## What you have to do
Output all of the data below exactly as given.

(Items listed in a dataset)
━━━━━━━━

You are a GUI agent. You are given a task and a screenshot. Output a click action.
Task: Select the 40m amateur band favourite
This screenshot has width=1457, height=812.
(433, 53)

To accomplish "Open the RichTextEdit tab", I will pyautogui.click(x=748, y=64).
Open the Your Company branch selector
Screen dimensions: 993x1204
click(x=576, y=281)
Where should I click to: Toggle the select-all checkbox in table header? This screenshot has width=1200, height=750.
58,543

━━━━━━━━

## Written reply
You are a GUI agent. You are given a task and a screenshot. Output a click action.
Task: Select the 40m amateur band favourite
This screenshot has width=1457, height=812.
(433, 53)

To accomplish "Open the RichTextEdit tab", I will pyautogui.click(x=748, y=64).
Open the Your Company branch selector
Screen dimensions: 993x1204
click(x=576, y=281)
Where should I click to: Toggle the select-all checkbox in table header? This screenshot has width=1200, height=750.
58,543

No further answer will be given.